[Collected data entries]
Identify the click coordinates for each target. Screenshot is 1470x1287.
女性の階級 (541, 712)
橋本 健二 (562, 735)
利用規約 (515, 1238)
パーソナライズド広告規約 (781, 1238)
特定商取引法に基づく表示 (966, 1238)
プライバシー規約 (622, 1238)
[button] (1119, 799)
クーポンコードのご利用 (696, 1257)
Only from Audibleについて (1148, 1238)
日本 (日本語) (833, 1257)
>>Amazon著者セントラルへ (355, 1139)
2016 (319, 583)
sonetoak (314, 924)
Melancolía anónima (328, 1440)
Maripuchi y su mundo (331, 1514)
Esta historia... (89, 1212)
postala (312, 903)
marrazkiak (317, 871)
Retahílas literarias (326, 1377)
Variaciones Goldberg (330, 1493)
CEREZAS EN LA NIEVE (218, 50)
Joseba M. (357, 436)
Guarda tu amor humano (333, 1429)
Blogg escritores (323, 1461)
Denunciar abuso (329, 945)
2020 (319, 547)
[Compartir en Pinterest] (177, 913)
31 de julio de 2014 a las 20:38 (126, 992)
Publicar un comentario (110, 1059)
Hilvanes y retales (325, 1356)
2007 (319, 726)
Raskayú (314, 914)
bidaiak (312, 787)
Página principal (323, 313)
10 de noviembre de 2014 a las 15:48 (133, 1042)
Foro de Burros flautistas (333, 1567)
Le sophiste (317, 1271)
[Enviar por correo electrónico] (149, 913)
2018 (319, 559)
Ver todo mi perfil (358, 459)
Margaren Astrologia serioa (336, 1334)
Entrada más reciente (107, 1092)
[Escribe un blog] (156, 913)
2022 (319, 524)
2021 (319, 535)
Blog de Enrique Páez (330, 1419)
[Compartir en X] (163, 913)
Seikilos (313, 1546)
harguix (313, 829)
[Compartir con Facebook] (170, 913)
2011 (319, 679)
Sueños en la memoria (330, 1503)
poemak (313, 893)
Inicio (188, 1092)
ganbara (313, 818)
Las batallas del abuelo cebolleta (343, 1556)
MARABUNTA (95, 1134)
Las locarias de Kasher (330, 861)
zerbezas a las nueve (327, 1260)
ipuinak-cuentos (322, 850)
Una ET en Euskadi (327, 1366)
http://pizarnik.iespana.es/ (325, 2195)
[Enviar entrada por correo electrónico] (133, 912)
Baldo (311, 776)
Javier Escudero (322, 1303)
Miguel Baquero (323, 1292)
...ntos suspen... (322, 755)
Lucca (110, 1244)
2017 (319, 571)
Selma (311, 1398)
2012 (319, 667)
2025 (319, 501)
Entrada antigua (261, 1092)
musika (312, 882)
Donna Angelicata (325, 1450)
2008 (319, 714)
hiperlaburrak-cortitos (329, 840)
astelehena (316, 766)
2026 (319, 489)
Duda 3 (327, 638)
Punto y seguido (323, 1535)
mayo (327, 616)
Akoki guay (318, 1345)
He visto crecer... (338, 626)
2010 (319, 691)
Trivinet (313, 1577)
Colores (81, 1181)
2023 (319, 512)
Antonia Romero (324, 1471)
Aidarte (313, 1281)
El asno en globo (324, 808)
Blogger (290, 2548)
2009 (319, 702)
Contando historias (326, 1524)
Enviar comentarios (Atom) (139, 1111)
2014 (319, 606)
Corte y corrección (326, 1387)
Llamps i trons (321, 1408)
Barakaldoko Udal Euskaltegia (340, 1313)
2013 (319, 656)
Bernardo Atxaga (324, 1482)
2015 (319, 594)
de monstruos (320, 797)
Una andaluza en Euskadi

▶ TASK GOAL: Return the records exactly, every line included.

▶ SOLUTION FOR THIS PROBLEM:
Identify the click coordinates for each target. Screenshot is 1470x1287.
女性の階級 (541, 712)
橋本 健二 (562, 735)
利用規約 (515, 1238)
パーソナライズド広告規約 (781, 1238)
特定商取引法に基づく表示 (966, 1238)
プライバシー規約 (622, 1238)
[button] (1119, 799)
クーポンコードのご利用 (696, 1257)
Only from Audibleについて (1148, 1238)
日本 (日本語) (833, 1257)
>>Amazon著者セントラルへ (355, 1139)
2016 (319, 583)
sonetoak (314, 924)
Melancolía anónima (328, 1440)
Maripuchi y su mundo (331, 1514)
Esta historia... (89, 1212)
postala (312, 903)
marrazkiak (317, 871)
Retahílas literarias (326, 1377)
Variaciones Goldberg (330, 1493)
CEREZAS EN LA NIEVE (218, 50)
Joseba M. (357, 436)
Guarda tu amor humano (333, 1429)
Blogg escritores (323, 1461)
Denunciar abuso (329, 945)
2020 (319, 547)
[Compartir en Pinterest] (177, 913)
31 de julio de 2014 a las 20:38 (126, 992)
Publicar un comentario (110, 1059)
Hilvanes y retales (325, 1356)
2007 (319, 726)
Raskayú (314, 914)
bidaiak (312, 787)
Página principal (323, 313)
10 de noviembre de 2014 a las 15:48 (133, 1042)
Foro de Burros flautistas (333, 1567)
Le sophiste (317, 1271)
[Enviar por correo electrónico] (149, 913)
2018 (319, 559)
Ver todo mi perfil (358, 459)
Margaren Astrologia serioa (336, 1334)
Entrada más reciente (107, 1092)
[Escribe un blog] (156, 913)
2022 (319, 524)
2021 (319, 535)
Blog de Enrique Páez (330, 1419)
[Compartir en X] (163, 913)
Seikilos (313, 1546)
harguix (313, 829)
[Compartir con Facebook] (170, 913)
2011 (319, 679)
Sueños en la memoria (330, 1503)
poemak (313, 893)
Inicio (188, 1092)
ganbara (313, 818)
Las batallas del abuelo cebolleta (343, 1556)
MARABUNTA (95, 1134)
Las locarias de Kasher (330, 861)
zerbezas a las nueve (327, 1260)
ipuinak-cuentos (322, 850)
Una ET en Euskadi (327, 1366)
http://pizarnik.iespana.es/ (325, 2195)
[Enviar entrada por correo electrónico] (133, 912)
Baldo (311, 776)
Javier Escudero (322, 1303)
Miguel Baquero (323, 1292)
...ntos suspen... (322, 755)
Lucca (110, 1244)
2017 (319, 571)
Selma (311, 1398)
2012 (319, 667)
2025 (319, 501)
Entrada antigua (261, 1092)
musika (312, 882)
Donna Angelicata (325, 1450)
2008 (319, 714)
hiperlaburrak-cortitos (329, 840)
astelehena (316, 766)
2026 (319, 489)
Duda 3 (327, 638)
Punto y seguido (323, 1535)
mayo (327, 616)
Akoki guay (318, 1345)
He visto crecer... (338, 626)
2010 (319, 691)
Trivinet (313, 1577)
Colores (81, 1181)
2023 (319, 512)
Antonia Romero (324, 1471)
Aidarte (313, 1281)
El asno en globo (324, 808)
Blogger (290, 2548)
2009 (319, 702)
Contando historias (326, 1524)
Enviar comentarios (Atom) (139, 1111)
2014 (319, 606)
Corte y corrección (326, 1387)
Llamps i trons (321, 1408)
Barakaldoko Udal Euskaltegia (340, 1313)
2013 (319, 656)
Bernardo Atxaga (324, 1482)
2015 (319, 594)
de monstruos (320, 797)
Una andaluza en Euskadi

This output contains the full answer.